Go to the line below containing "Screen dimensions: 794x635" and print exactly from there through the line containing "Click the diff arrow marker at right line 52", both included. Print nothing else.

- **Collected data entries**
☆ ☆ ☆ ☆
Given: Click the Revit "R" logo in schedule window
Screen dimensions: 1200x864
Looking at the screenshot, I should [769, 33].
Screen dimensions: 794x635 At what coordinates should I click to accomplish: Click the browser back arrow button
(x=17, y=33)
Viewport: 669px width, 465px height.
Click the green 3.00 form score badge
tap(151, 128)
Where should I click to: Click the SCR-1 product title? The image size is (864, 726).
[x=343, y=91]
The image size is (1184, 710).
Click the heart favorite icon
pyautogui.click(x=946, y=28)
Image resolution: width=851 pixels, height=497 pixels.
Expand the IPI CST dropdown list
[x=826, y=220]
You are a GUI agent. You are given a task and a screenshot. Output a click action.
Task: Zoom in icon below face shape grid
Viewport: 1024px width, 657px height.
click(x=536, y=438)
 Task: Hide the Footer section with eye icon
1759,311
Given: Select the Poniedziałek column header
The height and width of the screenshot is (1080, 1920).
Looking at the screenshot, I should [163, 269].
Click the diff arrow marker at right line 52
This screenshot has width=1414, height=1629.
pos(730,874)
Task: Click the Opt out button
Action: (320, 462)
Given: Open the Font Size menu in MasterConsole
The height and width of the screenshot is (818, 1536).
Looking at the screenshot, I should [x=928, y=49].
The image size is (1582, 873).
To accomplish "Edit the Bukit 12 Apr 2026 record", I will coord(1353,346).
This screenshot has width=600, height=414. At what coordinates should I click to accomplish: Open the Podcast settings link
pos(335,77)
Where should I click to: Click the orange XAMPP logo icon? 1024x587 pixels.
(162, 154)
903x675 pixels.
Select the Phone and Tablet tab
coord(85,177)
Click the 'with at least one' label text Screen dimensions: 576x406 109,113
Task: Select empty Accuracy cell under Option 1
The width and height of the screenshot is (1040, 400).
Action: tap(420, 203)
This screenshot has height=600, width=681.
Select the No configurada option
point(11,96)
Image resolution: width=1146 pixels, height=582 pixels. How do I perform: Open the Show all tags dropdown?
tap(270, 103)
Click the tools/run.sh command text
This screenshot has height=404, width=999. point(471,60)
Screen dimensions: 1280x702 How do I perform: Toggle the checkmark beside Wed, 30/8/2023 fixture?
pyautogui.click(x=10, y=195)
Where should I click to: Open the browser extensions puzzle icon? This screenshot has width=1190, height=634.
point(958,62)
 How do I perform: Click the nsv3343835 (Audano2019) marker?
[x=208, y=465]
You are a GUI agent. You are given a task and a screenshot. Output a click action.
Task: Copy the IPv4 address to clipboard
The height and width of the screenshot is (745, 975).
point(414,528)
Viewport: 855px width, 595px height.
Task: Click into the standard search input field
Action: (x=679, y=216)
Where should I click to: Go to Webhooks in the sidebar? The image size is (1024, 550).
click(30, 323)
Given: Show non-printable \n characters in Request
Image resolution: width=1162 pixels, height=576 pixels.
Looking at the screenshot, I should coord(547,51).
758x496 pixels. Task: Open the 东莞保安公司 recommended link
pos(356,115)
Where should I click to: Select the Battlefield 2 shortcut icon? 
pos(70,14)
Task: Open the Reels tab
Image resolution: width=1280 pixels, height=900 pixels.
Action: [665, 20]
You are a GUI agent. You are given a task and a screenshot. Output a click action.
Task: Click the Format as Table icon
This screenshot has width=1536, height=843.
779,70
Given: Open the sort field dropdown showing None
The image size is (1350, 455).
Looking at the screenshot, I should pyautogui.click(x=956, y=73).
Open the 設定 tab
☆ ☆ ☆ ☆
- **Exercise response**
Screen dimensions: 794x635 At what coordinates should I click to accomplish: Click the browser back arrow button
(x=17, y=33)
Viewport: 669px width, 465px height.
Click the green 3.00 form score badge
tap(151, 128)
Where should I click to: Click the SCR-1 product title? The image size is (864, 726).
[x=343, y=91]
The image size is (1184, 710).
Click the heart favorite icon
pyautogui.click(x=946, y=28)
Image resolution: width=851 pixels, height=497 pixels.
Expand the IPI CST dropdown list
[x=826, y=220]
You are a GUI agent. You are given a task and a screenshot. Output a click action.
Task: Zoom in icon below face shape grid
Viewport: 1024px width, 657px height.
click(x=536, y=438)
 Task: Hide the Footer section with eye icon
1759,311
Given: Select the Poniedziałek column header
The height and width of the screenshot is (1080, 1920).
Looking at the screenshot, I should [163, 269].
Click the diff arrow marker at right line 52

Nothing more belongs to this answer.